昭和54年5月3日 獅子となりて 我は一人征く

1999.5.1 随筆 新・人間革命2 (池田大作全集第130巻)

前後
1  その日は、雲一つない″五月晴れ″であった。
 武蔵野の丘は、生命と青春を飾りゆくように、ツツジの花に包まれていた。
 その花々の彼方は、大きな真実の沈黙を漂わせた、新緑に輝いていた。
 妻が、まぶしそうに言った。
 「まるで、十九年前と同じ天気ですね……」
 ――確かに一九六〇年(昭和三十五年)、私が第三代会長に就任した日も、快晴であった。
 その日の夜、大田区の小さな貧しい家で、二人して夜空を仰ぎ、「あの星は、ホタルが輝いているように見える」と語り合ったことを思い出す。
 この十九年間、絶望の闇を切り開き、無限の平和の大帝国を建設するために、わが死闘は続いた。
2  一九七九年、すなわち昭和五十四年の五月三日――。
 間もなく、創価大学の体育館で、″七つの鐘″の総仕上げを記念する、第四十回の本部総会が行われることになっていた。本来ならば、その日は、私は、偉大なる広宣流布のメッセージを携えて、創価の栄光を祝賀する日であった。
 すべての同志が熱意に燃えて、楽しき次の目標をもち、至高の光を胸に抱きながら迎えゆく、歓喜の日であった。
 尊い広布の英雄たちが微笑をたたえ、共々に、珠玉の杯を交わしながら祝うべき日であり、大勝利の鐘を自由に打ち鳴らす日であった。

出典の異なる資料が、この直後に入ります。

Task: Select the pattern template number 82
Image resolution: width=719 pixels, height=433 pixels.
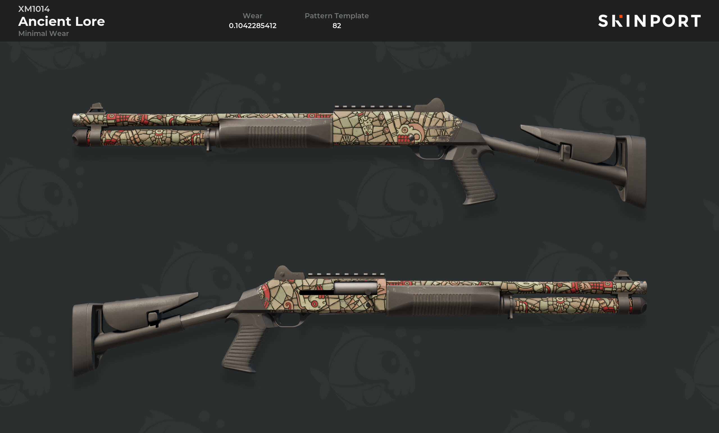Action: pos(337,26)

 しかし、嫉妬に狂った宗門をはじめ、邪悪な退転者等の闇の阿修羅が、この祝賀の集いを奪い去っていったのである。
3  午後二時から始まる総会の開会前であった。
 妬みと滅びゆく瞋恚の魂をもった坊主を乗せたバスが、大学に到着すると、私は、ドアの前に立ち、礼儀を尽くして、彼らに挨拶した。
 ところが、坊主たちは、挨拶一つ、会釈一つ返すわけでもなく、冷酷な無表情で、傲然と通り過ぎていった。
 学会伝統の総会も、いつものように、学会らしい弾けるような喜びも、勢いもなく、宗門の″衣の権威″の監視下、管理下に置かれたような、異様な雰囲気であった。
 「冷たい墓石の上に座らされたような会合であった」と、ある幹部が後で言っていた。激怒した声が多々あった。